11.6 We, together with our Overseas Branches, are only qualified to give advice on the laws of England, Wales, the Isle of Man and the State of Qatar. The body of this Engagement Letter sets out the jurisdictional scope of our advice. In the event that our work for you involves other jurisdictions, our advice in this regard will be that of a commercial adviser. In such circumstances you should consider taking appropriate locally qualified legal advice. We will seek to bring to your attention any need or desirability for such locally qualified legal advice where we consider this relevant.
11.7 We will advise you in accordance with laws that are in force at the date our advice is provided and we will not subsequently update the advice should the law change unless specifically instructed to do so.
11.8 You may settle our invoices or put funds on account with us for fees to be incurred directly by bank transfer or, for payments of under £20,000, send payment by debit or credit card (other than by American Express) via www.keystonelaw.co.uk/payments. You shall bear the costs of sending funds to us. To cover the costs of paying by credit card we will apply a surcharge of 2.5% in the case of payments by corporate credit card, the surcharge is 1.5% for payments made by a personal credit card, additional VAT applies to these charges. Payments made by credit and debit card normally take three working days to be credited to our account. Card payments are made subject to our Refunds Policy (see www.keystonelaw.co.uk/payments/refund-policy). You may not pay more than £20,000 by credit card in any 30 day period. We shall advise you of any other transfer charges.

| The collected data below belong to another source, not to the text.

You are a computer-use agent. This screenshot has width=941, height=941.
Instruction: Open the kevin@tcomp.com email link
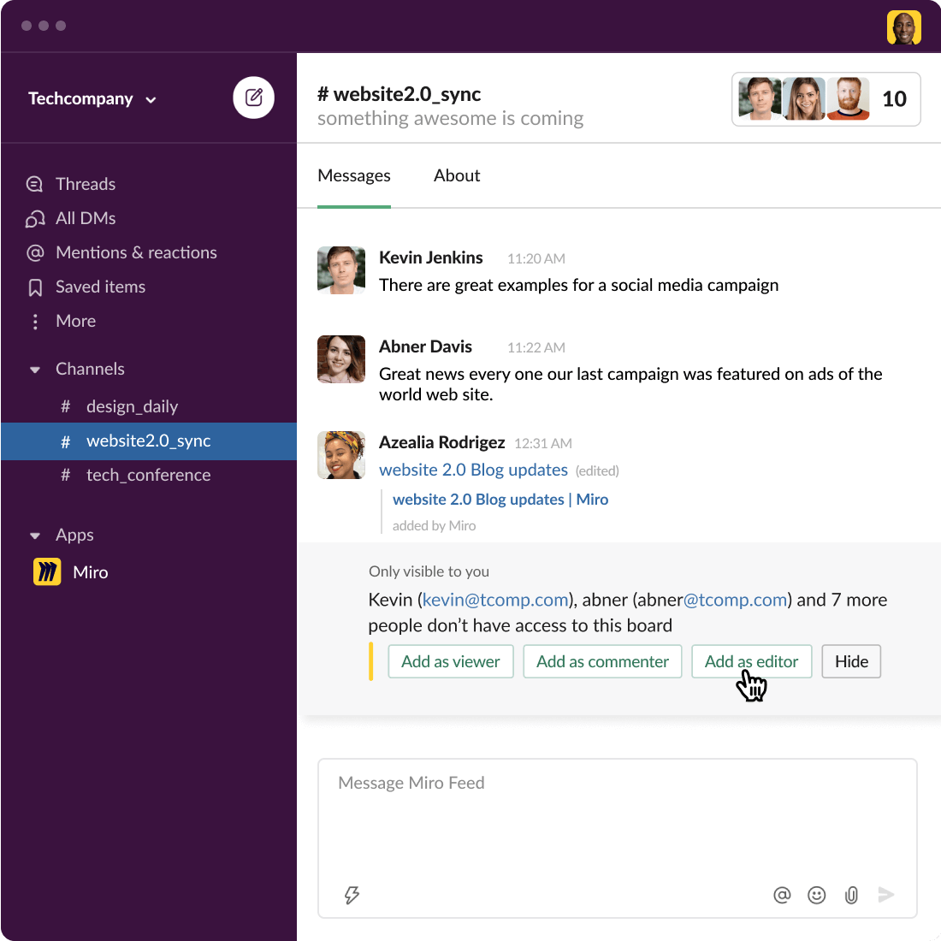(495, 600)
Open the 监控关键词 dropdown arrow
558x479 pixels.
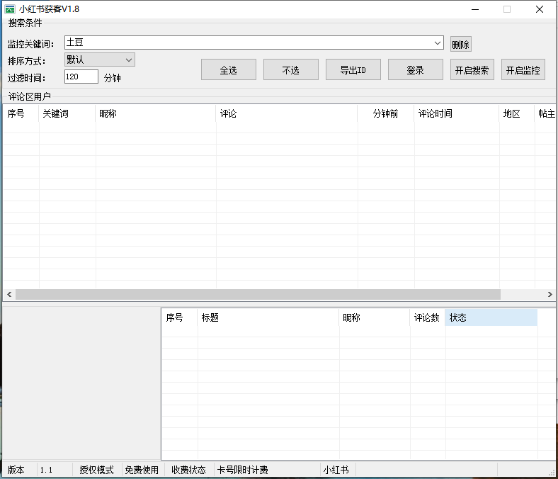point(438,43)
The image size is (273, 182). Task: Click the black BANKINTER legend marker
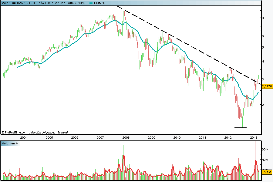tap(14, 3)
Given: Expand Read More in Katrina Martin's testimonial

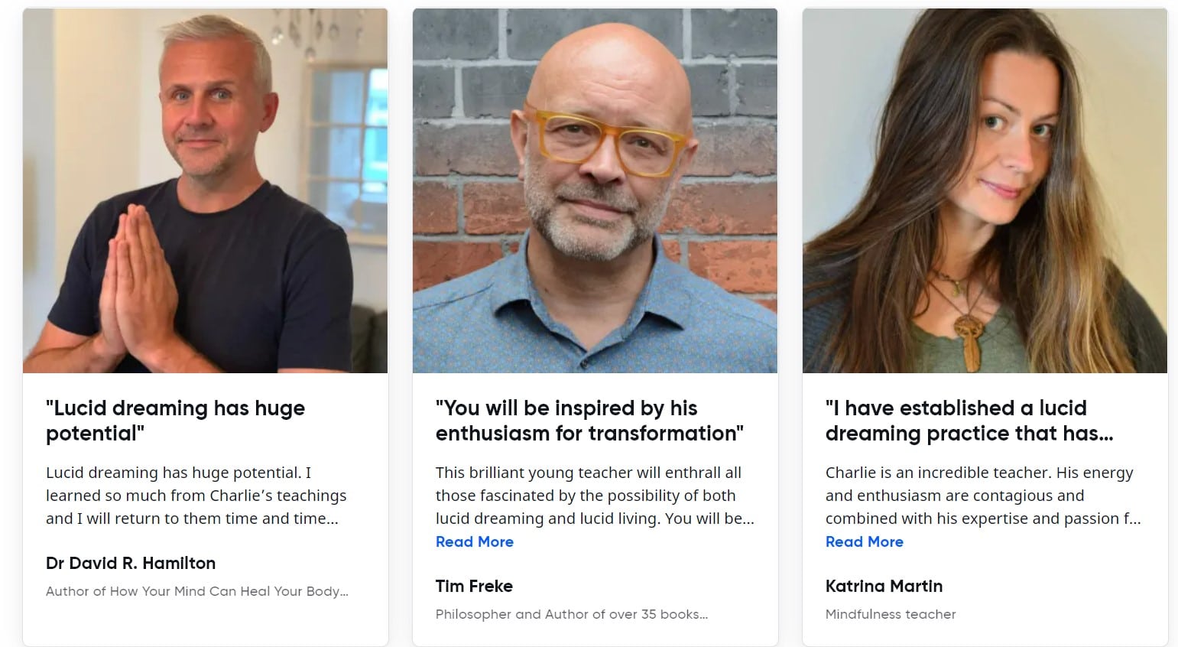Looking at the screenshot, I should click(864, 541).
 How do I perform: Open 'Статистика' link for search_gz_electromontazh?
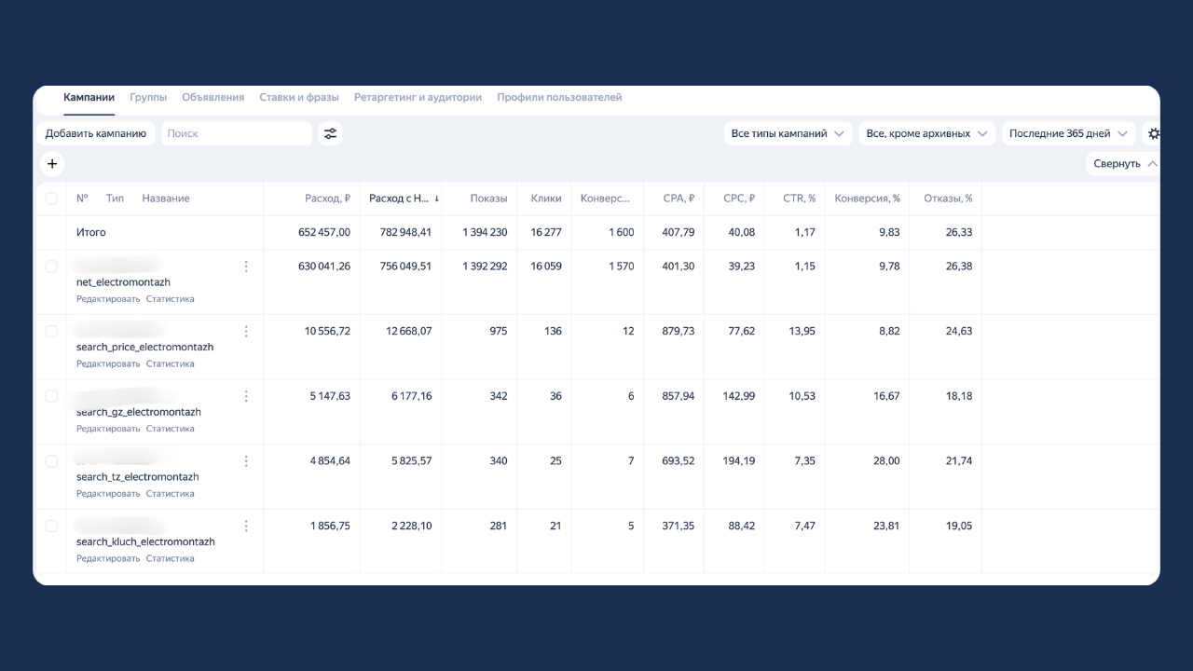(171, 429)
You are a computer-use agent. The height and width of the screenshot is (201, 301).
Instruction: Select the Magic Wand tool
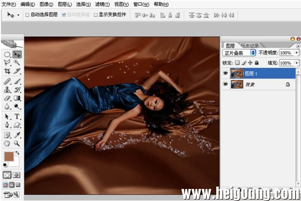17,63
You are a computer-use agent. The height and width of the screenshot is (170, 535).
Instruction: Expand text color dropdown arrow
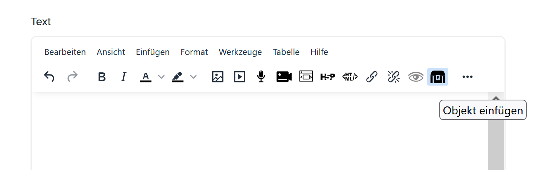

11.9 Save as set out in our Complaints Policy, you agree to correspond with us by email, including, but not limited to accepting our invoices by email.
11.10 It is your responsibility to identify to us any limits on the authority of those who instruct us on your behalf. We may accept instructions from any person or entity we may reasonably believe has been authorised by you.
11.11 These Terms supersede any earlier terms of engagement we may have agreed with you.
11.12 We do not accept service of documents by email
12.1 You may terminate our retainer at any time by giving us notice in writing. If so, you will still remain liable to pay for any work undertaken prior to our receipt of your notice of termination.
12.2 We may terminate our retainer at any time by giving you appropriate notice in writing where we have good reason – for example, if you have not performed your obligations set out herein, not settled your account when due, not provided costs on account when requested, not given us adequate instructions, where there is a conflict of interest or where mutual trust and confidence between us has been lost.
12.3 We may also suspend our retainer if a payment on account is not made within a reasonable time of being requested or if any of your accounts with this firm are overdue.
12.4 Upon our terminating or suspending our retainer we may invoice all our work in progress and disbursements which shall be payable immediately and we may further suspend or terminate any other retainers you and persons controlled by you have with us.
13. Governing law
13.1 This agreement and any dispute or claim arising out of or in connection with it or its subject matter or formation (including non-contractual disputes or claims) shall be governed by and construed in accordance with the laws of England and Wales.
13.2 The parties irrevocably agree that the courts of England and Wales shall have exclusive jurisdiction to settle any dispute or claim that arises out of or in connection with this agreement or its subject matter or formation (including non-contractual disputes or claims).